I've got a pair of the shin pads and also the knee pads. I really like mine. I like the lightweight, non bulky aspect of them. Living in the Phoenix area, they aren't too bad in the heat. They stay in place well with no sliding with all the riding I've done in them, but haven't crash tested them yet. I'm pretty low risk these days and I think they will serve me well for my needs. As long as they protect my shins from getting hit by the pedal pins, I'm fine with that lol.


----------



## matadorCE (Jun 26, 2013)

I have some but never wear them. They're not very protective at all if you hit something other than where the protective material is, and it's not much. They're way better pads on the market IMO.


----------



## lazarus2405 (Jul 16, 2011)

I ran the knee pads for a year. My conclusion is they're pretty much worthless. They don't offer enough protection in the first place. They tend to move during a crash. Rocks can cut the impact foam. Pointy rocks can impact in between the segments of foam, so no protection there. And despite having a pretty good fit, the silicone grippers weren't enough to keep them in place while riding, particularly on long rough descents where they'd end up shaking down to my ankles.

Maybe the worst part is that while you're wearing the g-form pads, you can't wear something else instead. There are tons of competing light, flexible, breathable pads out there. If you're convinced you need the protection, skip the g-forms and get some protection.


----------



## 6foot4 (Jul 9, 2017)

Any suggestions as alternatives?


----------



## NRP (Sep 8, 2015)

Leatt Airflex Pros are pretty comfortable and protect a lot better than G-Forms.


----------



## Smithhammer (Jul 18, 2015)

Dakine 'Slayer' pads are the best I've found for a lighter weight knee pad that still offers 'better than most' protection. Breathability and comfort while pedaling/climbing is pretty good, and they stay put really well. 

Others in the lightweight category I've tried are the Fox Launch pads and the POC VPD. The former are ok for abrasion protection, but offer no real impact protection. The latter offer better impact protection, but are too bulky and hot to do anything other than descend with. The Dakines hit the middle ground between the two very well.


----------



## 6foot4 (Jul 9, 2017)

Smithhammer said:


> Dakine 'Slayer' pads are the best I've found for a lighter weight knee pad that still offers 'better than most' protection. Breathability and comfort while pedaling/climbing is pretty good, and they stay put really well.
> 
> Others in the lightweight category I've tried are the Fox Launch pads and the POC VPD. The former are ok for abrasion protection, but offer no real impact protection. The latter offer better impact protection, but are too bulky and hot to do anything other than descend with. The Dakines hit the middle ground between the two very well.

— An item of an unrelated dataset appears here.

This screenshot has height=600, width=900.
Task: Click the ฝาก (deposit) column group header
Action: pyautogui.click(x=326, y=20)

If you end up just going knee pads, what kind of shin guards are worth it?


----------



## Smithhammer (Jul 18, 2015)

6foot4 said:


> If you end up just going knee pads, what kind of shin guards are worth it?

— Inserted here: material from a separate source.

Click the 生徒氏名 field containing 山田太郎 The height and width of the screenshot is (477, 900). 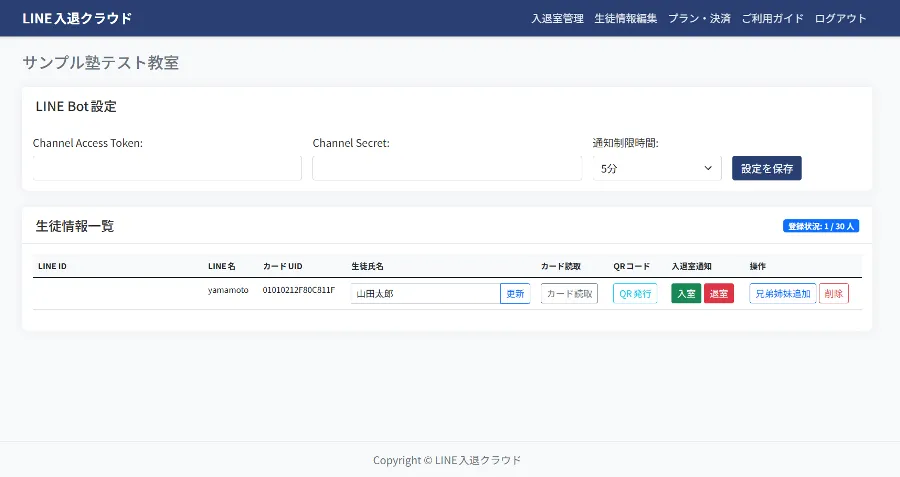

The Slayers are longer than most - they come halfway down my shin, which is good enough for me on the kind of rides I would use them on.


----------



## 6foot4 (Jul 9, 2017)

Smithhammer said:


> The Slayers are longer than most - they come halfway down my shin, which is good enough for me on the kind of rides I would use them on.

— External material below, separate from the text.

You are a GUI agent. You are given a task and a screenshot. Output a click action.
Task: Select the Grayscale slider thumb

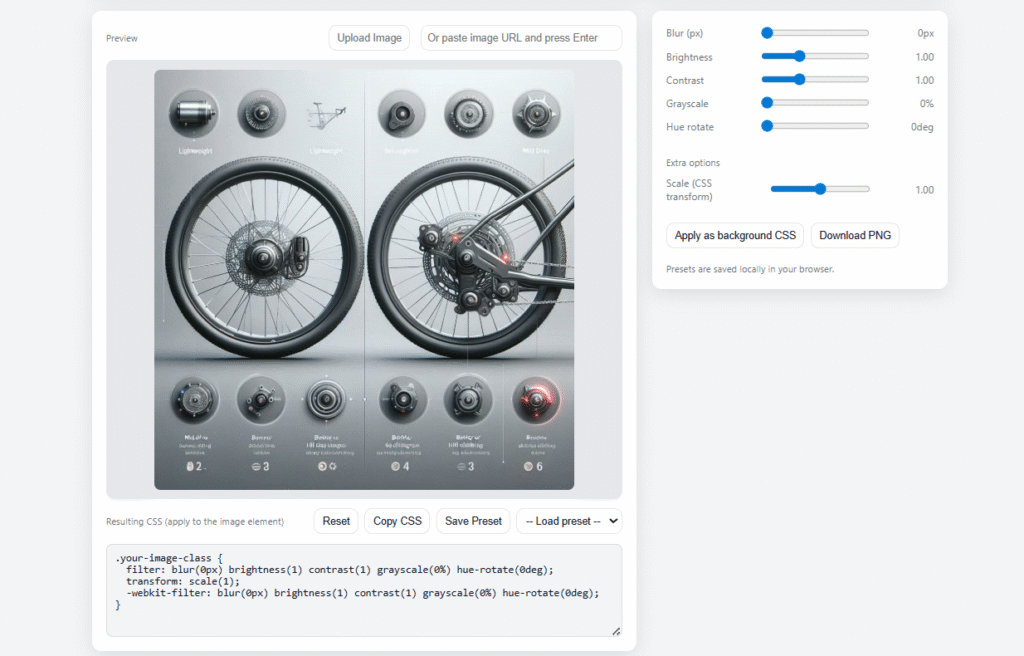(x=766, y=102)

Good to know. I got that impression when I was looking at photos. I think I'm buying them!


----------



## Mr Pig (Jun 25, 2008)

6foot4 said:


> Any suggestions as alternatives?


I have 661 Evo knee and elbow pads and I'm getting on well with them. I have crashed on them and they seem to stay put and work well.

The staying put business is important. A friend of mine crashed a few weeks ago and his elbow pad slid up his arm and his elbow got scuffed to bits. The pad was worthless.


----------



## Picard (Apr 5, 2005)

I don't like any G form. the spandex stretches too much. it doesn't look robust as other hard shell armor.


----------



## silvascape (Sep 11, 2014)

I use G form pads for BMX racing and in that environment i think they are excellent - they fit under clothing really well and offer good impact protection. 
For mountain biking I use IXS Carver pads - a bit more coverage and a bit more robust than the G Forms. 
I have never had a problem with either product moving around while pedalling but any pads can slide a bit when you crash. G Form now have 2 new products on the market - one has much more coverage and the other has a kevlar outer layer so it is designed to slide. Both look pretty good for certain applications - the kevlar would be great in the skate park and the pads with more coverage would be great under pants/jersey but if you are looking for something to use as a outer layer for mountain bike use there are many other options.


----------



## Christopher Robin (Dec 1, 2004)

Has anyone used the new Elite pads by G-form?


----------



## kpdemello (May 3, 2010)

I just got the G-Form slide knee pads. They were really tight at first, but have since stretched a bit. I forgot about them during a 2 hour ride and they stayed put. No falls on them yet, but the stitching has popped a bit here and there, probably from being stretched. I like how comfortable they are, and I assume they are better than no pads at all. I got them for XC riding where my bigger hard shell knee and shin guards are overkill. Previous to these, I was just riding with naked-knees.


----------



## ericridebike (Nov 23, 2016)

kpdemello said:


> I just got the G-Form slide knee pads. They were really tight at first, but have since stretched a bit. I forgot about them during a 2 hour ride and they stayed put. No falls on them yet, but the stitching has popped a bit here and there, probably from being stretched. I like how comfortable they are, and I assume they are better than no pads at all. I got them for XC riding where my bigger hard shell knee and shin guards are overkill. Previous to these, I was just riding with naked-knees.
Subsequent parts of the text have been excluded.